Im Prinzip kann man den ersten Roman (von insgesamt fünf, obwohl damals weitere angekündigt wurden, die sich mit „Seitensträngen“ der Flussweltserie beschäftigen sollten – ob sie je erschienen sind, entzieht sich der Kenntnis des Rezensenten, auf den deutschen Markt haben sie es augenscheinlich nie geschafft) darum als eine Art romanhaft verlängerten Prolog betrachten. Es wird eine Ausgangssituation vorgestellt, eine Fahrt zum Anfang oder Ende (was dasselbe ist, da im Polsee der Fluss sowohl entspringt als auch endet) begonnen, ferner ein paar Andeutungen gemacht, was hinter dem Rätsel der Flusswelt stecken mag. Aber man kann das eigentlich nur wittern, nicht wirklich fassen. Dieser Sache widmen sich dann wortreich die nächsten Bände. Wie es letztendlich ausgeht, weiß ich noch nicht, weil ich vor zehn Jahren lediglich bis Band 4 las. Der letzte Roman, „Die Götter der Flusswelt“, steht mir also noch bevor. Zu geeigneter Zeit auch passende Worte dazu …

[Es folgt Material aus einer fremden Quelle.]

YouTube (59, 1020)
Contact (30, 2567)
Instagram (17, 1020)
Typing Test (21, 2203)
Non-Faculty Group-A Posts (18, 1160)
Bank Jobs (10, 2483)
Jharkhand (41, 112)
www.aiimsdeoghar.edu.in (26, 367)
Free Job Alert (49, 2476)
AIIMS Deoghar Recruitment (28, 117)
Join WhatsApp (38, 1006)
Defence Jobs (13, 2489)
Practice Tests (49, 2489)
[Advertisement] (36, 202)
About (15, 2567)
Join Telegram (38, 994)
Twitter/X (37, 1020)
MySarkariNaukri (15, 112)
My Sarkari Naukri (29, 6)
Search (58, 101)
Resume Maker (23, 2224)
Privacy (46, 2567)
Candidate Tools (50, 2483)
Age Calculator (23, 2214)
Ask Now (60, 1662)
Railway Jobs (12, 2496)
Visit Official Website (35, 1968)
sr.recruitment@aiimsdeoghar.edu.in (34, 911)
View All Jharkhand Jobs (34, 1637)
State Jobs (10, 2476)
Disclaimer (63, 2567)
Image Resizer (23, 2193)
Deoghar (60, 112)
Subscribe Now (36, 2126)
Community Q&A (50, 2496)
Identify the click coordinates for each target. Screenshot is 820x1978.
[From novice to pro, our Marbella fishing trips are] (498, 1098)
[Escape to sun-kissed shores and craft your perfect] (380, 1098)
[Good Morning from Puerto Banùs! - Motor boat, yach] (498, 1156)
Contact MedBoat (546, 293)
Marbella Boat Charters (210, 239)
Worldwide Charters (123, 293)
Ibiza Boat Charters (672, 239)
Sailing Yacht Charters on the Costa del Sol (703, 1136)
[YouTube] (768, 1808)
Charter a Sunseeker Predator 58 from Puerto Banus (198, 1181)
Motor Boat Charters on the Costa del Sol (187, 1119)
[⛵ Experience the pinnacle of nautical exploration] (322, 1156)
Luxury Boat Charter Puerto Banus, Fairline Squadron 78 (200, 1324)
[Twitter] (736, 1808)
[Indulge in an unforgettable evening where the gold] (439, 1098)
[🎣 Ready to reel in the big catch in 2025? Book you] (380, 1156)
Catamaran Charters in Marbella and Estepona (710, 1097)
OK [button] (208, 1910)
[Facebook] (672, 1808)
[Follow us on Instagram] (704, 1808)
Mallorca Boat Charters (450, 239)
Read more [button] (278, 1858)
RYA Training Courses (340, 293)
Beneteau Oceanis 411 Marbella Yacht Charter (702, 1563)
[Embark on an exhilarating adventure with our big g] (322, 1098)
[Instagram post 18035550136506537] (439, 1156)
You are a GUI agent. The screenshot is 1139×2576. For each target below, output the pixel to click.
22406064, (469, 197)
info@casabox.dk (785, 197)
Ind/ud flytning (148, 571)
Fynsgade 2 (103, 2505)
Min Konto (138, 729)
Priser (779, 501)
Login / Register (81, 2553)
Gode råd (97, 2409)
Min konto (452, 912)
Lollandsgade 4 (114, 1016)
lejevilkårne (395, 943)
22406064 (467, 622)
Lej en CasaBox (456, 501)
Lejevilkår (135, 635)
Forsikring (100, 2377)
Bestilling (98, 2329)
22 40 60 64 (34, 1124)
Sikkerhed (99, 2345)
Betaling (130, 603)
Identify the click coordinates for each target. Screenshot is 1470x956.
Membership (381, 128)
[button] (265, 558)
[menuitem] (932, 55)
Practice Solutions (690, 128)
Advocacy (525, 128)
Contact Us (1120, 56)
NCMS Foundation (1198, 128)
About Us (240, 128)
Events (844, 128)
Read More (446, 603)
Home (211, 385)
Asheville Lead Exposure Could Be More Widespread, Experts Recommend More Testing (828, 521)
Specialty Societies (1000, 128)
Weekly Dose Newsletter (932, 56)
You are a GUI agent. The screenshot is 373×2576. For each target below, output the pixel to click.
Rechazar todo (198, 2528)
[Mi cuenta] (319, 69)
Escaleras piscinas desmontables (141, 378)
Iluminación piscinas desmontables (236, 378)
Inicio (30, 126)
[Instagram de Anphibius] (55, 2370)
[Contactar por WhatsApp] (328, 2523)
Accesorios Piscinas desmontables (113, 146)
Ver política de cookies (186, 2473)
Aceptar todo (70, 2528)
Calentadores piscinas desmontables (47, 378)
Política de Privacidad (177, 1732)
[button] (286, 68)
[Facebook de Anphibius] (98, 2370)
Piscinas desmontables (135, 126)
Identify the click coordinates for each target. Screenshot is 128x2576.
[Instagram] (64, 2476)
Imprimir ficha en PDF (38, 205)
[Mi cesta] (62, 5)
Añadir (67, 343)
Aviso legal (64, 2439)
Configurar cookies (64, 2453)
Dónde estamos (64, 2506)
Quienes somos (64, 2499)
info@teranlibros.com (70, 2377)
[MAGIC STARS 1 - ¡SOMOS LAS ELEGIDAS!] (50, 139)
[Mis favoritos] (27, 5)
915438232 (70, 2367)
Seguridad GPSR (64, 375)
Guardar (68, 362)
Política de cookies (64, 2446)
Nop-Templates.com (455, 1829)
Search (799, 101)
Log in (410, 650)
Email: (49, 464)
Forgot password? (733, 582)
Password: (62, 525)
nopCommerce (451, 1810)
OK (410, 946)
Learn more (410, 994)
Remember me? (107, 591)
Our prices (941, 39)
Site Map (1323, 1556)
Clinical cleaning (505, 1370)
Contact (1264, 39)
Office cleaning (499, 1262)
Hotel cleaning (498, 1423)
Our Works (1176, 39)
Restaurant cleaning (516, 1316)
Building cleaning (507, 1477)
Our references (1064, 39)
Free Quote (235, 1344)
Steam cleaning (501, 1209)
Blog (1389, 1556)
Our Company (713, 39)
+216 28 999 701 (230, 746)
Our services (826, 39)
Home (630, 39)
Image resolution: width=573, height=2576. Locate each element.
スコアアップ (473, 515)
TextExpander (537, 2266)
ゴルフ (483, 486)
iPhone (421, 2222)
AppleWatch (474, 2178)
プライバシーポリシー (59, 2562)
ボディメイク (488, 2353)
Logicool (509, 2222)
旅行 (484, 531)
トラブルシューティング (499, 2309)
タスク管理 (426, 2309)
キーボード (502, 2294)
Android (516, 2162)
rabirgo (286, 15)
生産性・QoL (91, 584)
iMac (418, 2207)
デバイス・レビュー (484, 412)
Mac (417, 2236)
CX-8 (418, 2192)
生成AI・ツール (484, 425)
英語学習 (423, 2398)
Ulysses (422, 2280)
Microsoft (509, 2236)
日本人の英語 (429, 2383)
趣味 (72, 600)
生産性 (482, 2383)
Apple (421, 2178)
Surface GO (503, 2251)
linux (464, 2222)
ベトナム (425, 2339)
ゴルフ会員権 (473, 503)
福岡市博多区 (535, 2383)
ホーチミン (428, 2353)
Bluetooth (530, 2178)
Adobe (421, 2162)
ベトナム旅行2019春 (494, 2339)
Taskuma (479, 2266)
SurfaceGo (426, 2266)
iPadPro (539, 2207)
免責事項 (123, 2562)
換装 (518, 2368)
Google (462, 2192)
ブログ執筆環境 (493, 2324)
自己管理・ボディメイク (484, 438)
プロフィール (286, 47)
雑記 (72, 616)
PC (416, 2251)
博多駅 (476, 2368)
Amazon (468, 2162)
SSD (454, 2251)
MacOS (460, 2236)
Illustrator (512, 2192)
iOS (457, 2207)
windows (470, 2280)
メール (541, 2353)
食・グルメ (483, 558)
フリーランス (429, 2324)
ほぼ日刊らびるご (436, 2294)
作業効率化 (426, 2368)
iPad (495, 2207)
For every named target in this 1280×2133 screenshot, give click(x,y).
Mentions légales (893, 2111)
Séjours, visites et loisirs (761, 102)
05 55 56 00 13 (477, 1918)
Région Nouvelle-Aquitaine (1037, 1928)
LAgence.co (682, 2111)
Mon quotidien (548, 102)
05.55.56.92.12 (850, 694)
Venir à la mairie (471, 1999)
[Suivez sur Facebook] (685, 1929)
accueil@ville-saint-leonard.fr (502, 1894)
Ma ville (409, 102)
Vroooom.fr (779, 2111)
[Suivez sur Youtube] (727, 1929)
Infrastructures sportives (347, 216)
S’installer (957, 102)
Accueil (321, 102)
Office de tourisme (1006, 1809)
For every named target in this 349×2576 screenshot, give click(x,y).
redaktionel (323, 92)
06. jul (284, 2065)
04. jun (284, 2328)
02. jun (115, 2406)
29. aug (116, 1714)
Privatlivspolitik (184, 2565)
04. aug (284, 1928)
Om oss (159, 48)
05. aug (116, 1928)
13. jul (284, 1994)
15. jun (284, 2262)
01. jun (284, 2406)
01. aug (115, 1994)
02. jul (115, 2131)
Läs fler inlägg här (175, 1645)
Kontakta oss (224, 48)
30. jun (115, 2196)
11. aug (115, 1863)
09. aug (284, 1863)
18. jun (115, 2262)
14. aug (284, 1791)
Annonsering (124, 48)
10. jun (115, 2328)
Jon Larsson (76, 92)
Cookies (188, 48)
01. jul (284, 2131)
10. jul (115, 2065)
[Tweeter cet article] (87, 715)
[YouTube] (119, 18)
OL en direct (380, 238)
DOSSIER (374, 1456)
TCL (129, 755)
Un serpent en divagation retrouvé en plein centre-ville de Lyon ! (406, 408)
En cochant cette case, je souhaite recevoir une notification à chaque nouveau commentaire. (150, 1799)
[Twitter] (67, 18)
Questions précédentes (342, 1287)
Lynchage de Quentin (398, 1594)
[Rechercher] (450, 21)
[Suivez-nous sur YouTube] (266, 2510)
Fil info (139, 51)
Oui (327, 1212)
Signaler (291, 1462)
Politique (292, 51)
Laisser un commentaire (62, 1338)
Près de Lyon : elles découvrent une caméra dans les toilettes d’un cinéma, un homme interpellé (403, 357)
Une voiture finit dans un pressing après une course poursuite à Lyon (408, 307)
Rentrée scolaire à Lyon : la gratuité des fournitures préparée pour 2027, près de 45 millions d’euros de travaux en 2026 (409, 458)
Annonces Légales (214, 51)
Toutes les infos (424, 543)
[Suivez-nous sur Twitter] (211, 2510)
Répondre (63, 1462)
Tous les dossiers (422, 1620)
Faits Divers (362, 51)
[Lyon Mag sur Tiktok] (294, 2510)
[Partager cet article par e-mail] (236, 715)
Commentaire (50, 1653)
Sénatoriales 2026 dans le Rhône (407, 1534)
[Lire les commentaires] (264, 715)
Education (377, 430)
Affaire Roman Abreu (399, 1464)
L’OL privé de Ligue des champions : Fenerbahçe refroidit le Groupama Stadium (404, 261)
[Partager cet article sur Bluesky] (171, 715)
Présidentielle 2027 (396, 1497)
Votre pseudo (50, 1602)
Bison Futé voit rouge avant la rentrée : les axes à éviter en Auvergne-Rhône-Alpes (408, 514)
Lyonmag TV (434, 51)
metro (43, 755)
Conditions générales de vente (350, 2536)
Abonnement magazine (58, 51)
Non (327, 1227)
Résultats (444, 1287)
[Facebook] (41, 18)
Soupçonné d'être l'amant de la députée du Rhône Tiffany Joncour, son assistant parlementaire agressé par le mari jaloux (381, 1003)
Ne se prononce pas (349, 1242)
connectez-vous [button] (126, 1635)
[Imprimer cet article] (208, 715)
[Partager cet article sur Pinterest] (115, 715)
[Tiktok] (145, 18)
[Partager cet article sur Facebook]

© 1998/2020 by Uwe Lammers

Braunschweig, den 23. Juli 1998

Leicht bearbeitetes Digitalisat: Braunschweig, den 30. Mai 2020

1 Nachtrag vom 30. Mai 2020: Dieses Datum war natürlich für Farmer anno 1979 noch reine Science Fiction, und selbst für mich, als ich den Roman anno 1998 rezensierte, war das noch ein Weilchen in der Zukunft. Heutzutage, wo sich die Menschheit nach wie vor munter vermehrt und auf die 8-Milliarden-Individuen-Grenze zusteuert, wäre es vielleicht tatsächlich besser gewesen, wenn wir auf die obige Weise anno 2002 die Reißleine gezogen hätten … so ist das im Roman genannte Fixdatum für das Ende der menschlichen Rasse so unrealistisch wie Arthur C. Clarkes Jupiter-Flug anno 2001. Darüber muss man heute einfach hinweglesen.